TASK TO CARRY OUT ->
Print the records again, character for character.
Top of TASK INPUT
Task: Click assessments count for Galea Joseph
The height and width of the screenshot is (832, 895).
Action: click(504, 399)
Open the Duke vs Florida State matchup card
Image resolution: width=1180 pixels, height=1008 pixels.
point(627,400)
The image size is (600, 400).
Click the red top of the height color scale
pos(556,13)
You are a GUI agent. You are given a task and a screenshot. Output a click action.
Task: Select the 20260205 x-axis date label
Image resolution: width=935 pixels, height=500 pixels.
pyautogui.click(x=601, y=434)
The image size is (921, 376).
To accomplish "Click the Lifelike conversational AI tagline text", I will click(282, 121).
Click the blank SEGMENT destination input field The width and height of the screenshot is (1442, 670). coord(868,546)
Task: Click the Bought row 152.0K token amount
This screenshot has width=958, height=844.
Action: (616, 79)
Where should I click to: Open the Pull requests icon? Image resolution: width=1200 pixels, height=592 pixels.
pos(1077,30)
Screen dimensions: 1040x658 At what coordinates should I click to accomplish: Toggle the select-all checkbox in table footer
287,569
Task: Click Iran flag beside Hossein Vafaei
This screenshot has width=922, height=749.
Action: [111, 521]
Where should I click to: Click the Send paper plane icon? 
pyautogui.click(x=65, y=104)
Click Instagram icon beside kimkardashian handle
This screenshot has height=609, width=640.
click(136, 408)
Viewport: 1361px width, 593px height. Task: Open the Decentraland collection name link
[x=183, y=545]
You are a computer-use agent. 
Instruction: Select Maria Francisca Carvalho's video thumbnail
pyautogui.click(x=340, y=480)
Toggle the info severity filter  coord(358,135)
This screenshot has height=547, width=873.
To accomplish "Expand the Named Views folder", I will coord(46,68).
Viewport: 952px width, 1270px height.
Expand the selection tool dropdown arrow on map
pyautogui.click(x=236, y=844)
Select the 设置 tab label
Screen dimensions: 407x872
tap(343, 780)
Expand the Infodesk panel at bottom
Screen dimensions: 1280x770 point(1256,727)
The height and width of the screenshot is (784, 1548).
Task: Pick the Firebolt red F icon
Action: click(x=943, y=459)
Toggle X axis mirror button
Bottom of TASK INPUT
WRITTEN REPLY ->
Task: Click assessments count for Galea Joseph
The height and width of the screenshot is (832, 895).
Action: click(504, 399)
Open the Duke vs Florida State matchup card
Image resolution: width=1180 pixels, height=1008 pixels.
point(627,400)
The image size is (600, 400).
Click the red top of the height color scale
pos(556,13)
You are a GUI agent. You are given a task and a screenshot. Output a click action.
Task: Select the 20260205 x-axis date label
Image resolution: width=935 pixels, height=500 pixels.
pyautogui.click(x=601, y=434)
The image size is (921, 376).
To accomplish "Click the Lifelike conversational AI tagline text", I will click(282, 121).
Click the blank SEGMENT destination input field The width and height of the screenshot is (1442, 670). coord(868,546)
Task: Click the Bought row 152.0K token amount
This screenshot has width=958, height=844.
Action: (616, 79)
Where should I click to: Open the Pull requests icon? Image resolution: width=1200 pixels, height=592 pixels.
pos(1077,30)
Screen dimensions: 1040x658 At what coordinates should I click to accomplish: Toggle the select-all checkbox in table footer
287,569
Task: Click Iran flag beside Hossein Vafaei
This screenshot has width=922, height=749.
Action: [111, 521]
Where should I click to: Click the Send paper plane icon? 
pyautogui.click(x=65, y=104)
Click Instagram icon beside kimkardashian handle
This screenshot has height=609, width=640.
click(136, 408)
Viewport: 1361px width, 593px height. Task: Open the Decentraland collection name link
[x=183, y=545]
You are a computer-use agent. 
Instruction: Select Maria Francisca Carvalho's video thumbnail
pyautogui.click(x=340, y=480)
Toggle the info severity filter  coord(358,135)
This screenshot has height=547, width=873.
To accomplish "Expand the Named Views folder", I will coord(46,68).
Viewport: 952px width, 1270px height.
Expand the selection tool dropdown arrow on map
pyautogui.click(x=236, y=844)
Select the 设置 tab label
Screen dimensions: 407x872
tap(343, 780)
Expand the Infodesk panel at bottom
Screen dimensions: 1280x770 point(1256,727)
The height and width of the screenshot is (784, 1548).
Task: Pick the Firebolt red F icon
Action: click(x=943, y=459)
Toggle X axis mirror button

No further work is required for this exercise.